I searched for working configuration examples, tested using little python scripts that query ldap (successfully), but there was nothing to do: ldap interface is not working
The frustrating thing is that Univention has a sample config that (they claim) works on their system. But when I’m trying it, not only do I not get the information I expect to see, there’s just no variable substitution going on at all–I put ${displayName}
into the config file, I get ${displayName}
in my output. And both Python and LDAP are pretty much opaque to me, so beyond confirming that it isn’t working, I’m pretty well out of my depth.
This should work, and it should be pretty straightforward. OTOH, it certainly isn’t critical, I lack the skills to figure out why it isn’t working, and automx seems like it’s 99% abandonware (so there’s no support from its developers). So I’m dropping that and working on what I might be able to understand instead.
did you try with a templated config file or a plain one?
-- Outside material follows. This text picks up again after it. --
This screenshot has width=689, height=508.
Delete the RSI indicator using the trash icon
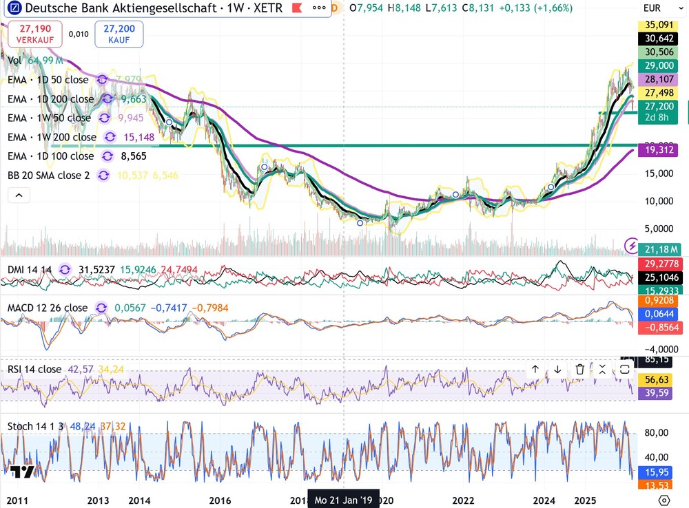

well, automx is just a web app that outputs an xml file fetching info from Ldap (optionally)
replying to mysqlf:
With a plain one.
The only part that makes it interesting to me, really, is its ability to generate (and sign) .mobileconfig files–the rest is easy to do with static files as I’ve shown here. But the LDAP connection would be a bonus if we could get it to work (it definitely isn’t the end of the world if users have to type in their own names, but it’s kind of frustrating to not be able to make it work when it seems like it should be such a simple thing).